High Commissioner to the UK, Her Excellency Maxine Roberts, said
the Jamaica Diaspora Conference was a wonderful opportunity for
Jamaicans living outside of the island to discuss the issues important
to them "face-to-face" with Government Ministers, officials
and their peers.
"The conference will offer to many of them the occasion to
voice concerns, offer practical suggestions, and experience firsthand
some of the many exciting new infrastructural, economic and social
projects now underway in Jamaica," she said.
"Jamaicans overseas with their range of experience, skills
and talent do have an important role to play in the island's economic
and social development. The remittances sent by these Jamaicans
make up a significant portion of the foreign exchange earned by
the island. In addition, many individuals and groups provide vital
funds, equipment and moral support to a variety of educational,
health and social projects across the island," the High Commissioner
The new President of the Jamaica Alumni Association, Eroll Walters,
said he hoped the conference would spell out programmes to encourage
Jamaicans studying overseas to return home, as well as special programmes
to encourage Jamaican professionals to participate in projects or
give overseas-based Jamaican consultants preferential treatment.
"We want to see Government policy relating to top students
trying to get them involved in Jamaica and letting them know how
they can use their skills to benefit the country.
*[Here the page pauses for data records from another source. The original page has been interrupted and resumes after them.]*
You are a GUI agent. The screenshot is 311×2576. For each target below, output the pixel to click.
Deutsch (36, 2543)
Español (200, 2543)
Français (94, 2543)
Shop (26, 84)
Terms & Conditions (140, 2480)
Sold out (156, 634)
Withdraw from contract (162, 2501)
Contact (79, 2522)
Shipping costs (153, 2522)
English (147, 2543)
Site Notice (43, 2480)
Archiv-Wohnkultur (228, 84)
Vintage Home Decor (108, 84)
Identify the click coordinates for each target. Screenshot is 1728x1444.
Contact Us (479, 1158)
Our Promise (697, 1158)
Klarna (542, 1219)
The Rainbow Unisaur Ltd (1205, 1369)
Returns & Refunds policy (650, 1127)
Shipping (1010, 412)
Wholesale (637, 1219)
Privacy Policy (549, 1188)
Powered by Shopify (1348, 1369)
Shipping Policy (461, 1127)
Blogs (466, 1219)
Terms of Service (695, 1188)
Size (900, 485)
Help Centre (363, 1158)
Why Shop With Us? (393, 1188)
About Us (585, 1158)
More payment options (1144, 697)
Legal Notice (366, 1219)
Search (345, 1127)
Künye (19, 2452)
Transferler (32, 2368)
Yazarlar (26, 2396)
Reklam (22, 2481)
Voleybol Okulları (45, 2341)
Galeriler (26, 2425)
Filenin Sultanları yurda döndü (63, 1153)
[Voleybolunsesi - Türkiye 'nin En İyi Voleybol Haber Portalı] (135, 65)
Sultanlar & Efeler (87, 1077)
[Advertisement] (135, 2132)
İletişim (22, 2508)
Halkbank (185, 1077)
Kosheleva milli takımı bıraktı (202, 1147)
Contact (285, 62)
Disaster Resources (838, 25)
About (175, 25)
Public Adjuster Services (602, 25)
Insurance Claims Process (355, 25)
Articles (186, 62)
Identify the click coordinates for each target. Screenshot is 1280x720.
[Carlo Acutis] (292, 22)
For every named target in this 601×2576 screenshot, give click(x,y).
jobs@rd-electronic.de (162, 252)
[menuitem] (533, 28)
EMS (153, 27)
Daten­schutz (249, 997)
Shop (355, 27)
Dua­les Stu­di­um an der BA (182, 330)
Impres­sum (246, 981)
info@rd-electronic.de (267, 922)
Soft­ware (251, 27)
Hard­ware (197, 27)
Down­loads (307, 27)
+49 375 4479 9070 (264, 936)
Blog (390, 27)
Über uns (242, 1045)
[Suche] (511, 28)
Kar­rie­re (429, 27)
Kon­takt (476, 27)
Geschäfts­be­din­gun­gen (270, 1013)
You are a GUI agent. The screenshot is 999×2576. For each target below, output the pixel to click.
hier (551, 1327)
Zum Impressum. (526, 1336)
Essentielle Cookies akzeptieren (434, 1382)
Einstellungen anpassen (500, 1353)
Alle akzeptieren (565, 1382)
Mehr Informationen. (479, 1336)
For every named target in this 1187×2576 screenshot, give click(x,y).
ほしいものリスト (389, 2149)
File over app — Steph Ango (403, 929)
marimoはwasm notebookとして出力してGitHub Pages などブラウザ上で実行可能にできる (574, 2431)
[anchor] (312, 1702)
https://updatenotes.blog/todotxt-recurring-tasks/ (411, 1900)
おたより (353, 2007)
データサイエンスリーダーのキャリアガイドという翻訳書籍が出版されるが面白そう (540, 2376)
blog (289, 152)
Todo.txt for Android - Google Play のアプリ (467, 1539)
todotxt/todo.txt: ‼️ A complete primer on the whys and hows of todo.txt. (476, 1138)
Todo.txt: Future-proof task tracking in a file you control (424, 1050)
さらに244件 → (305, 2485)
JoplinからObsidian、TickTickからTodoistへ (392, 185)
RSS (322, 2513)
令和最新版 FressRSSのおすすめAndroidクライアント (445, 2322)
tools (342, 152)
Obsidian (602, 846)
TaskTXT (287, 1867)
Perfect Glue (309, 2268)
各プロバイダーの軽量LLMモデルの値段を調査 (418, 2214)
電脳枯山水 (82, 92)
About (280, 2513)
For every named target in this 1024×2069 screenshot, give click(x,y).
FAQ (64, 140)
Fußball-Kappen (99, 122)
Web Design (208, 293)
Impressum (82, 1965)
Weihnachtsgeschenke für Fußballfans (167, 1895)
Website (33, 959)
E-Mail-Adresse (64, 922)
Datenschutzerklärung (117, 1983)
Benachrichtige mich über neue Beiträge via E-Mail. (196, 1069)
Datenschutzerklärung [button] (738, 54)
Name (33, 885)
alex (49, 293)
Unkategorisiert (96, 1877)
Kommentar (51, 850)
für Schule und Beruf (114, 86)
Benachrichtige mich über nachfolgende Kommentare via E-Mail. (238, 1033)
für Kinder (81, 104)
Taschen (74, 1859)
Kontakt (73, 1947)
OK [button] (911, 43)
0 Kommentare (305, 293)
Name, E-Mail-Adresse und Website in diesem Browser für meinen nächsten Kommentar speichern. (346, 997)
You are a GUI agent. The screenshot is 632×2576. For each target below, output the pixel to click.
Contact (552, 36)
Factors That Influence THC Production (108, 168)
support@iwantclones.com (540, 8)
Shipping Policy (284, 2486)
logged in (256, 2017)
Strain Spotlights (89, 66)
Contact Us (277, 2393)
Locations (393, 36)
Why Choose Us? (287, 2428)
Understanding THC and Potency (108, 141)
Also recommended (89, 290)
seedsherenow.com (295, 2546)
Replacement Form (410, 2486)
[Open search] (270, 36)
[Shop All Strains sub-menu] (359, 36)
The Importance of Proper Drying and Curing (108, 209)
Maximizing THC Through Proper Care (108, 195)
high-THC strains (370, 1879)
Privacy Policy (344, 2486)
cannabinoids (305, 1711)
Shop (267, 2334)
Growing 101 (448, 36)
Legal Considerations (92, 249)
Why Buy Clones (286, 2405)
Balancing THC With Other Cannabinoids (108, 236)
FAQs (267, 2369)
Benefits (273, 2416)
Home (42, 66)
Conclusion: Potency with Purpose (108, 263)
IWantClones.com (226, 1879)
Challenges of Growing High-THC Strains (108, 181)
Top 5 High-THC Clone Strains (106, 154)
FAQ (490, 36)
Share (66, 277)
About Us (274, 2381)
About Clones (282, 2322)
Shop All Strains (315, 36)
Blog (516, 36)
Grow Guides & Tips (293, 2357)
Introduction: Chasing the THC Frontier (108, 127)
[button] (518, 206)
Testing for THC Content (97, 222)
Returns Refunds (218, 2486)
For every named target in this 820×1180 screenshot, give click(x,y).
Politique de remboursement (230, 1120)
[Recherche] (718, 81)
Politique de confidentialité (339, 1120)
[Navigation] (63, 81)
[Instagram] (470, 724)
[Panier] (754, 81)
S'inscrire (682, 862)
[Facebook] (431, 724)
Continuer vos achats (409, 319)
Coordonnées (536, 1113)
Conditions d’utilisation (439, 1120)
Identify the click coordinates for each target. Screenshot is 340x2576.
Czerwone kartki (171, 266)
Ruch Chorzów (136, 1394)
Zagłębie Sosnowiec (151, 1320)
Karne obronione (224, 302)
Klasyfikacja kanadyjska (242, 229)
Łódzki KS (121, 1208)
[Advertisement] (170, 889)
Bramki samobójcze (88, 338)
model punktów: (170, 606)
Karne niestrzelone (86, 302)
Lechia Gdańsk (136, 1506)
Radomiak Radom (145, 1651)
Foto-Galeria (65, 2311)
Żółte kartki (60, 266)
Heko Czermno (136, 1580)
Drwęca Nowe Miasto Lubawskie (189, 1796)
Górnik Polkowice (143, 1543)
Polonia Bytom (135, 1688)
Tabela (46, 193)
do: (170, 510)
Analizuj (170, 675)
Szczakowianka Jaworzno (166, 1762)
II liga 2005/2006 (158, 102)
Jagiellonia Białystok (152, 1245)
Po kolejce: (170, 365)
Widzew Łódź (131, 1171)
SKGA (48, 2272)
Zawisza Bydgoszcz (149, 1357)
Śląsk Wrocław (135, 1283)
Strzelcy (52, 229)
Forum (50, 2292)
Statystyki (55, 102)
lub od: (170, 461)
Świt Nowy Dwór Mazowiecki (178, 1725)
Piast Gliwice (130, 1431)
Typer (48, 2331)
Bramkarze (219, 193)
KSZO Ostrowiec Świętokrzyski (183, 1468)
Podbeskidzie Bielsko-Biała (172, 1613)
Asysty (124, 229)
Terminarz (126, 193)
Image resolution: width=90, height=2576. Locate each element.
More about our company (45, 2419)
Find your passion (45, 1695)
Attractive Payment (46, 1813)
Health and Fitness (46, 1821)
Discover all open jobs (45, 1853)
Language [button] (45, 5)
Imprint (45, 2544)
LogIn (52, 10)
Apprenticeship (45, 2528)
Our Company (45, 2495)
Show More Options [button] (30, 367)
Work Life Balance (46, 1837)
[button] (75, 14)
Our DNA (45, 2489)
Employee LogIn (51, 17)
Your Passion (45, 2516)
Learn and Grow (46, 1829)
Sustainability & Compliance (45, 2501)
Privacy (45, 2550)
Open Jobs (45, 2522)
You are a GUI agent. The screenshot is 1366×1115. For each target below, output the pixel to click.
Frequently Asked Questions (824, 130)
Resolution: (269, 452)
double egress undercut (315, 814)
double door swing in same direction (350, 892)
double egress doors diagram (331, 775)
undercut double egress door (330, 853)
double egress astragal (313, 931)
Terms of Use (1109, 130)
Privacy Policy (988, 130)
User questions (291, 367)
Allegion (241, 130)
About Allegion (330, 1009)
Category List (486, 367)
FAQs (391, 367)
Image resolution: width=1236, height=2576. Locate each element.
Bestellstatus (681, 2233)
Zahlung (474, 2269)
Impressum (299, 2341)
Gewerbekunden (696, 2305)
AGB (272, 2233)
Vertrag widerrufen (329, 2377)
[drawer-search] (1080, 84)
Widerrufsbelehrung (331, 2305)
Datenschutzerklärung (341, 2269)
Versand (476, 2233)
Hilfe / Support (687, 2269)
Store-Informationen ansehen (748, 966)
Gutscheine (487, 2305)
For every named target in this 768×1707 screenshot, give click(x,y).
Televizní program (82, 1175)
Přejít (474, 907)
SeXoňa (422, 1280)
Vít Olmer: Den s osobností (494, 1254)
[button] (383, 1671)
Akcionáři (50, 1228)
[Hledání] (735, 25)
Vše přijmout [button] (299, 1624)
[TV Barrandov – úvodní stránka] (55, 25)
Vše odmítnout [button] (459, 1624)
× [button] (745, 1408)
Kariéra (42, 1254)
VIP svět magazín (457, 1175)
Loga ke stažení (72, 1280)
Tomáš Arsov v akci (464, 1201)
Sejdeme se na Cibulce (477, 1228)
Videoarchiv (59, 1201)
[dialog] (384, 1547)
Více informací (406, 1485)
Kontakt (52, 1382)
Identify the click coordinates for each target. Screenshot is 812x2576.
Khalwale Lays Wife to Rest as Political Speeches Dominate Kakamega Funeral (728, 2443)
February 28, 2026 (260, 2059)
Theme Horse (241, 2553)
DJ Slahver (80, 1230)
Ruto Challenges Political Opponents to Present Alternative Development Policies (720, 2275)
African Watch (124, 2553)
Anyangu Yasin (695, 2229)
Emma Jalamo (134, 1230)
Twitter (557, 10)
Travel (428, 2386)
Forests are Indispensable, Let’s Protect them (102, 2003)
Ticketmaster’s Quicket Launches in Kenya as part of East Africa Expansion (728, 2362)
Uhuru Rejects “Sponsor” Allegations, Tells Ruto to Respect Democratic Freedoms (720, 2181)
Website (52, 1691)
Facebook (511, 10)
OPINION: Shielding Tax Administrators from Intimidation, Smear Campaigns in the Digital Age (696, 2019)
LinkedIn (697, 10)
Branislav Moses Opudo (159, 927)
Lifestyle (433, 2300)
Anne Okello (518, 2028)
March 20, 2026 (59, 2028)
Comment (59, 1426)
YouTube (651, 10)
We have many highly
skilled, experienced Jamaicans who need to know how they can get
involved in high-level projects in Jamaica," he told JIS News.
Chairman of the Jamaica Society Leeds, Travis Johnson, wants the
Diaspora Conference to look at how Jamaicans overseas can lobby
the Governments in their host countries to bring about changes and
policies that will benefit Jamaica.
Paulette Simpson, Chief Representative for the Jamaica National
Building Society in the UK, said the conference was an acknowledgement
of the large contribution that overseas-based Jamaicans made to
the country's economy, not just through direct remittances but also
to the many social projects that they support.
"The conference is an excellent idea that should have happened
a long time ago. I hope that the conference will develop a series
of action points for delegates and other participants to go away
and work with, because it will provide an opportunity for networking
and for more information about economic and social development in
Jamaica," she said.
Martin Blissett of the Afro Caribbean Resource Centre in Birmingham
said he hoped the conference would come up with ideas to encourage
participation among young members of the Jamaican community and
to help them to become aware of their heritage. He expressed concern
that many of the young generation were lost in England and had very
little concept of their roots.
"These young people are lost and we run the risk of losing
them totally. They have no sense of history of their heritage and
culture, so I hope the conference looks at how to establish links
and ensure that activities are in place to deal with this issue,"
Chairman of the Jamaica Basic School Foundation, Josephine Williams,
said the issue of crime and its impact on ordinary Jamaicans should
be discussed at the conference.
She told JIS News that the conference should also look at ways
to make it easier for overseas Jamaicans to set up businesses in
Jamaica and for young people to return home.